Last week, Dublin District Court convicted a private investigator on two charges of unlawfully obtaining access to personal information, and disclosing it, without authority, to various Credit Unions, in breach of section 22 of the Data Protection Acts (DPAs) 1988 and 2003. He was fined €2,500 for each offence.
Separately, the private investigator pleaded guilty to 69 charges, and these were taken into consideration by the Court in imposing the sentence. Ten of these charges related to breaches of section 22, and sixty related to breaches of section 16(2) of the DPAs in respect of processing the personal data of a number of individuals in circumstances where the private investigator had not registered as a data processor in the public register maintained by the Data Protection Commissioner (DPC).

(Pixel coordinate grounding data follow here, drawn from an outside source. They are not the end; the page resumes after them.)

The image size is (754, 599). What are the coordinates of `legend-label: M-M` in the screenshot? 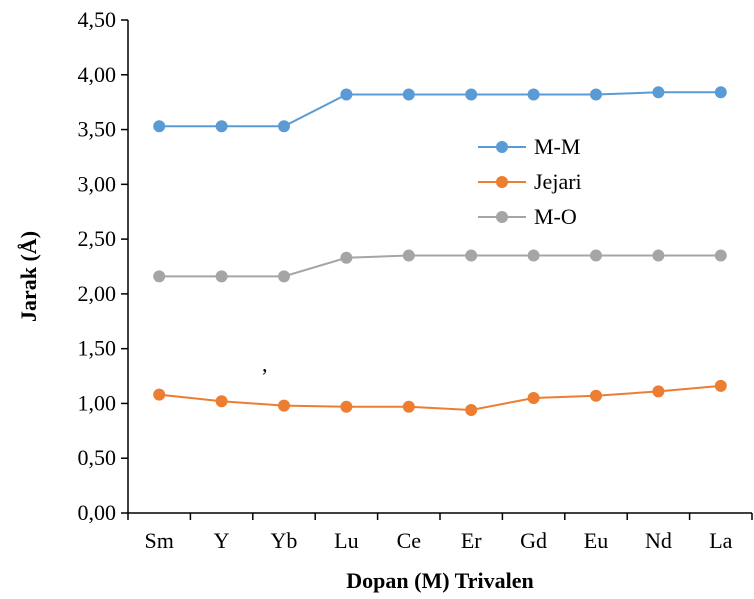 It's located at (557, 146).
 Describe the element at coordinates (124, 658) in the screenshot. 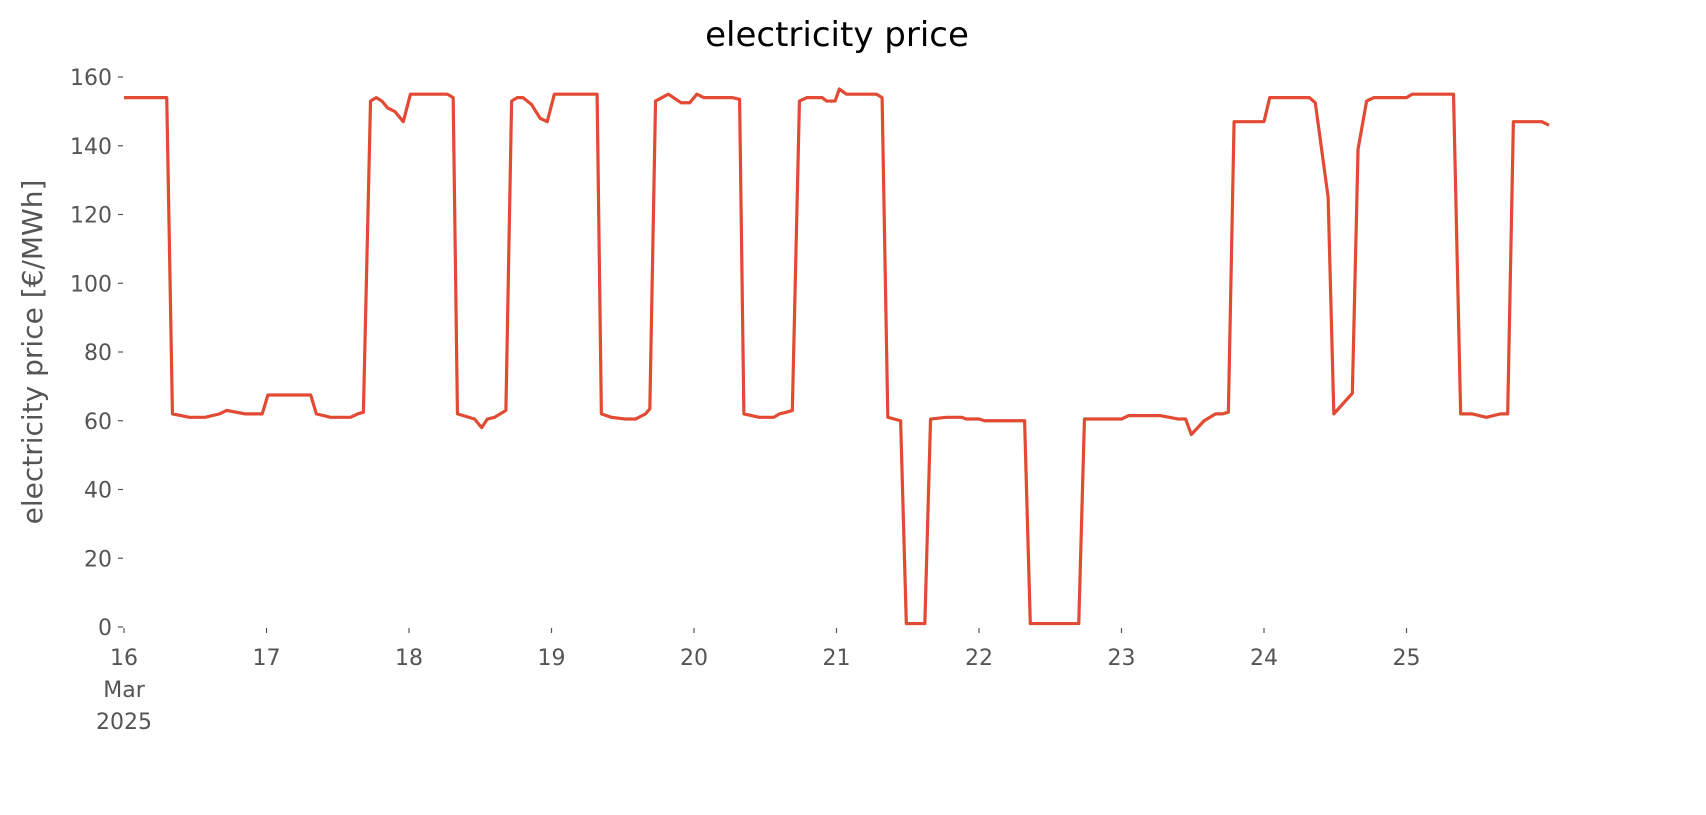

I see `x-tick-label: 16` at that location.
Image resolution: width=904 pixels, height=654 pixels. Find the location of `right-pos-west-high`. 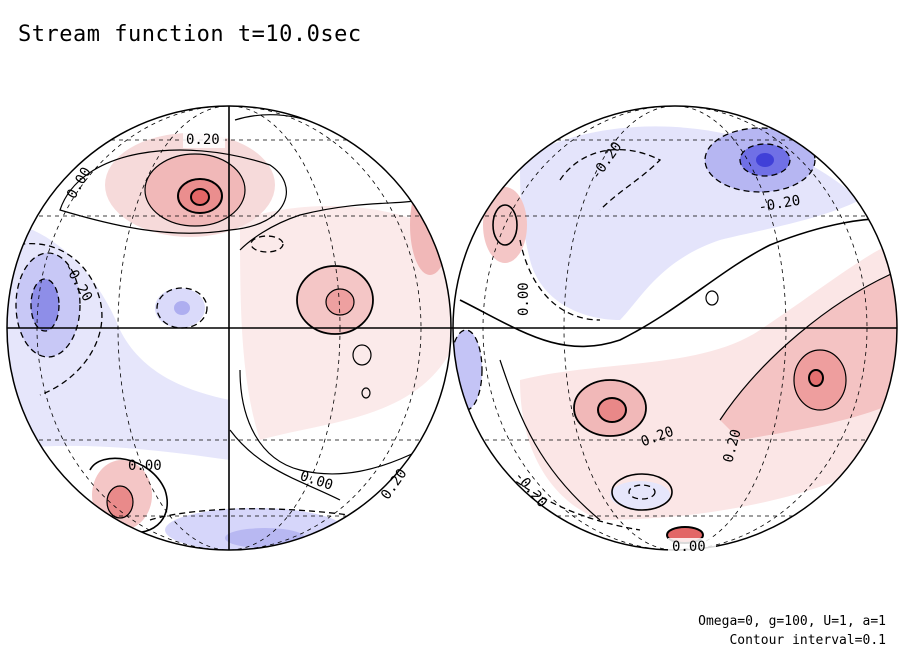

right-pos-west-high is located at coordinates (505, 225).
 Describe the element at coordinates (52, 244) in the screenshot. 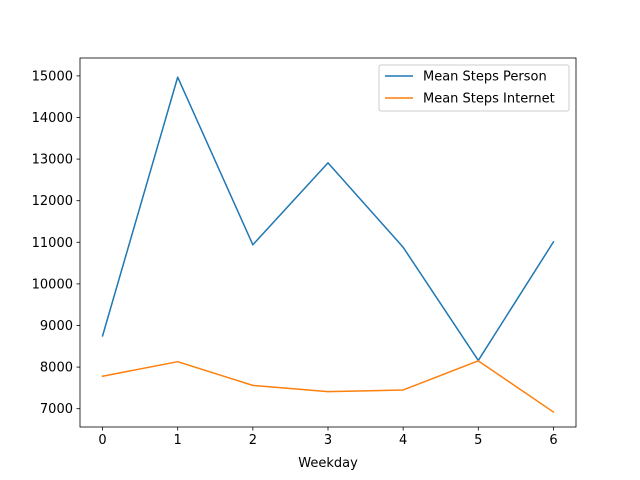

I see `y-tick-label: 11000` at that location.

In the cases before the court, the private investigator had unlawfully obtained access to personal information and used it to provide tracing reports to various Credit Unions on individuals they hoped to take action against for non-payment of debts.
Significance of Prosecution
This was the first prosecution to be completed by the DPC against a data processor for processing personal data without having registered as a data processor on the DPC's public register.
It is the second occasion on which the DPC has successfully prosecuted a private investigator for breaching section 22 of the DPAs. It serves, once again, as a warning to private investigators to comply fully with the DPAs in the conduct of their business and that if they fail to do so, they will be pursued and prosecuted for offending behaviour. It also highlights the importance of all businesses who hire private investigators of ensuring that all tracing or other work carried out on their behalf by private investigators is done lawfully.
In this case, the DPC found no evidence that any of the relevant Credit Unions had carried out due diligence prior to hiring the services of the private investigator, and highlighted that this was a "serious deficiency".